Leur refus entêté de répondre aux nombreuses critiques concernant leur concert fâcheux à Tel Aviv me fait penser qu’ils ne veulent entendre qu’un seul côté – celui qui soutient l’apartheid.
11 Juillet 2017 – Ken Loach
J’ai été étonné de lire dans Rolling Stone que Thom Yorke pense que les critiques concernant le concert prévu de Radiohead à Tel Aviv ne sont que des “jets de merde” en public contre le groupe, sans leur avoir parlé en privé. C’est à la fois inexact et – même si c’était exact – assez hors de propos.
Que ce soit pendant l’apartheid d’Afrique du Sud par le passé ou pendant l’apartheid d’Israël de nos jours, lorsqu’une communauté oppressée demande à des artistes connus internationalement de ne pas prêter leurs noms aux tentatives des oppresseurs d’étouffer leurs violations des droits humains, il en va de notre obligation morale de tenir compte de leurs appels. Il devrait s’agir d’eux et de leurs droits humains, pas de nous et de notre sentiment de fierté.
J’ai aussi cru comprendre que plusieurs artistes avaient approché Radiohead en privé ces derniers mois, dont des artistes palestiniens et israéliens progressistes, et leur ont demandé une rencontre pour leur expliquer la nécessité de respecter le boycott culturel d’Israël, demandé par la société civile palestinienne. Autant que je sache, ces demandes ont été ignorées.
J’ai moi-même approché le manager de Radiohead pour une proposition de rencontre, aux côtés d’artistes palestiniens. Cette offre a été faite plusieurs fois ces trois dernières semaines.
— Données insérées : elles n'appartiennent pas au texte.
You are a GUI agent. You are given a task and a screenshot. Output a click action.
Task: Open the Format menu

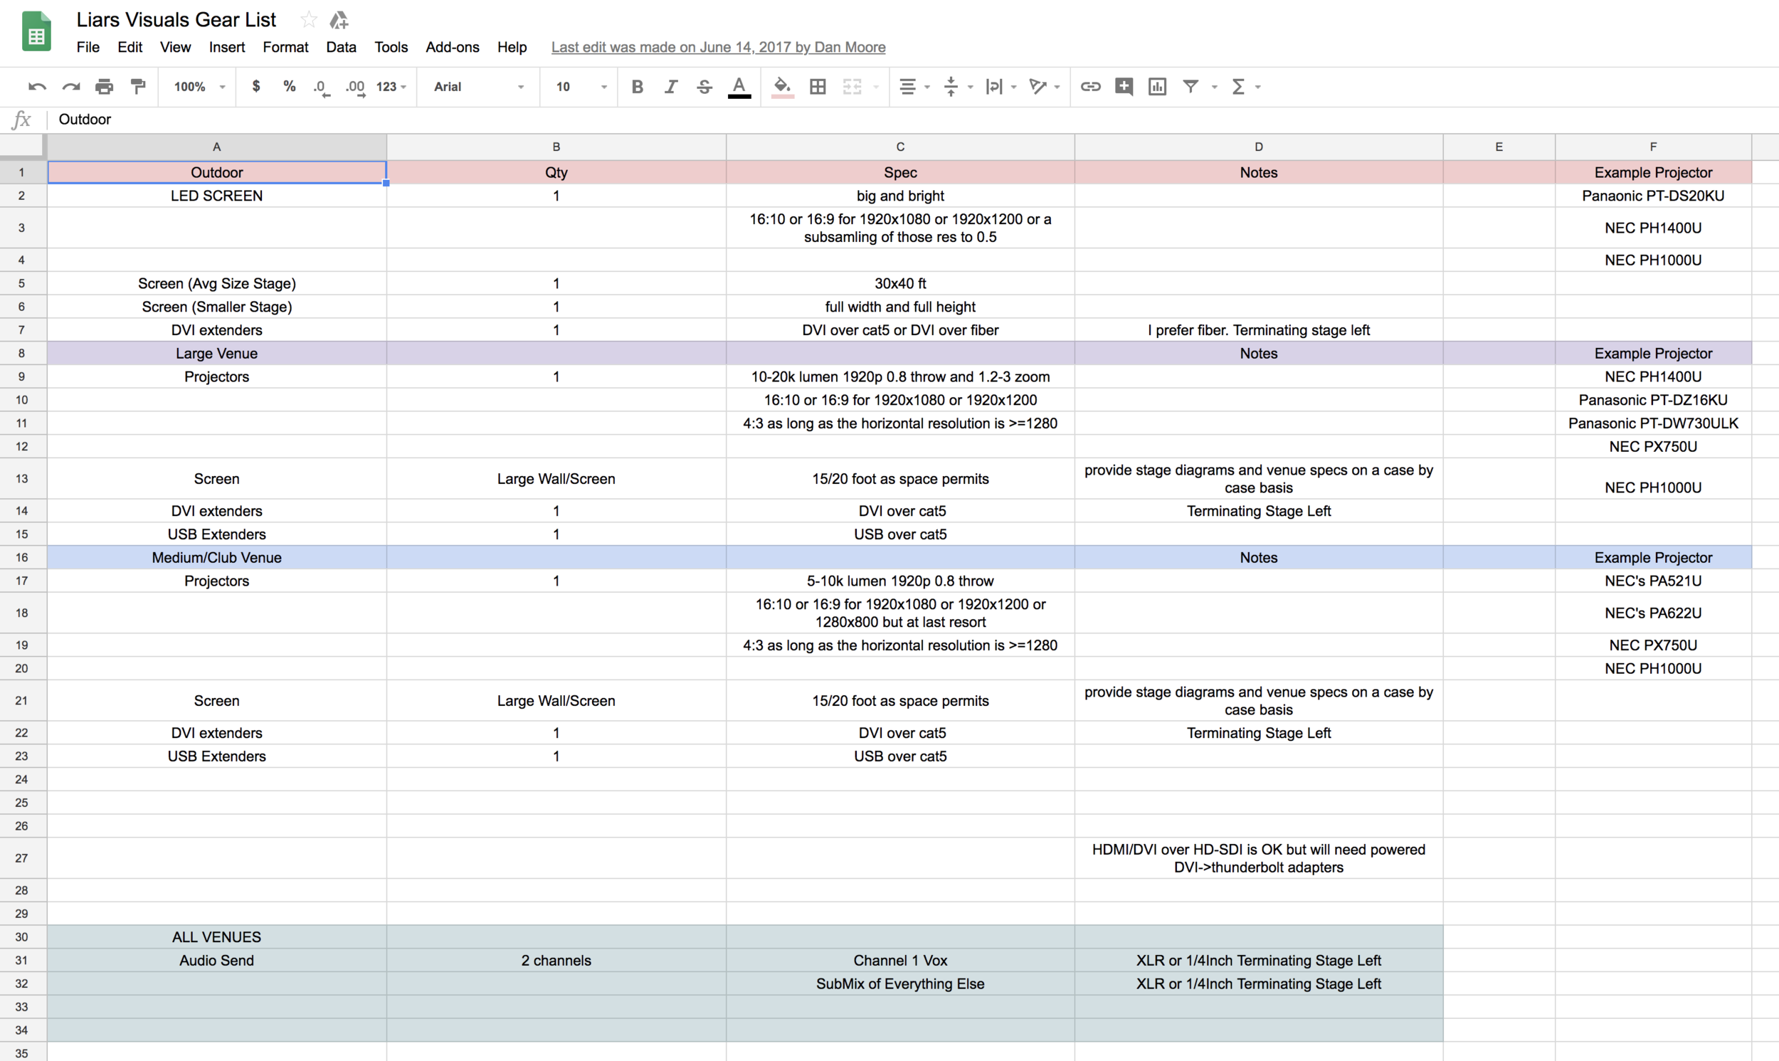pos(285,47)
A ce jour je n’ai reçu aucune réponse, que ce soit du groupe ou du manager.
Cela est profondément décevant. Je ne sais pas qui conseille Radiohead, mais leur refus entêté de répondre aux critiques concernant leur concert fâcheux à Tel Aviv me fait penser qu’ils ne veulent entendre qu’un seul côté – celui qui soutient l’apartheid.
Yorke a dit qu’il ne penserait jamais à me dire “où travailler ou bien quoi faire ou boire.” Au contraire, moi je pense que nous devrions tous discuter de comment répondre aux appels d’une communauté oppressée. Dans ce cas, Radiohead devraient écouter leurs amis qui leur disent qu’en jouant à Tel Aviv ils sapent non seulement la lutte pour les droits humains mais aussi la réputation de Radiohead.
Les musiciens, artistes, écrivains, réalisateurs, organisations culturelles palestiniens nous ont demandé de nous engager dans un boycott culturel institutionnel d’Israël, tout comme cela avait été fait pendant l’apartheid en Afrique du Sud. Ils nous ont demandé, au minimum, de nous abstenir de saper leur lutte pour mettre fin à l’occupation militaire israélienne, qui aura 50 ans cette année, à la colonisation de leurs terres et à son système d’apartheid qui domine chaque aspect de leurs vies.
Yorke nous reproche de “balancer” le mot apartheid. La définition correspond, trop bien. Les hommes, femmes et enfants palestiniens sont dégagés de chez eux pour voir des colons israéliens s’y installer ; ils regardent leurs maisons se faire détruire alors que la construction illégale de maisons pour Juifs seulement continue de confisquer des terres palestiniennes ; ils voyagent sur des routes soumises à la ségrégation raciale et subissent l’humiliation aux check points et barrages routiers israéliens.
Les Palestiniens savent que les artistes qui ne respectent pas leur stratégie non- violente, peu importent les intentions, finissent par blanchir et aider à perpétuer cette injustice, alors qu’Israël continue d’ignorer le droit international et les résolutions de l’ONU.
Moi, ainsi que d’autres, désirons toujours rencontrer Yorke et ses collègues, avec des artistes palestiniens. Radiohead est un groupe important pour beaucoup de gens à travers le monde, pas seulement parce qu’ils sont d’éminents musiciens talentueux, mais aussi parce qu’ils sont perçus comme un groupe politiquement progressiste. Aucun d’entre nous ne veut les voir faire l’erreur d’avoir l’air de soutenir ou de cacher l’oppression israélienne. S’ils vont à Tel Aviv, ils ne l’oublieront probablement jamais.
Souvenez-vous de ce que le héros sud-africain contre l’apartheid, Desmond Tutu, nous a souvent dit : il n’est pas de neutralité dans les situations de grave injustice. Radiohead doit décider s’ils sont du coté de l’oppressé ou de celui de l’oppresseur. Le choix est simple.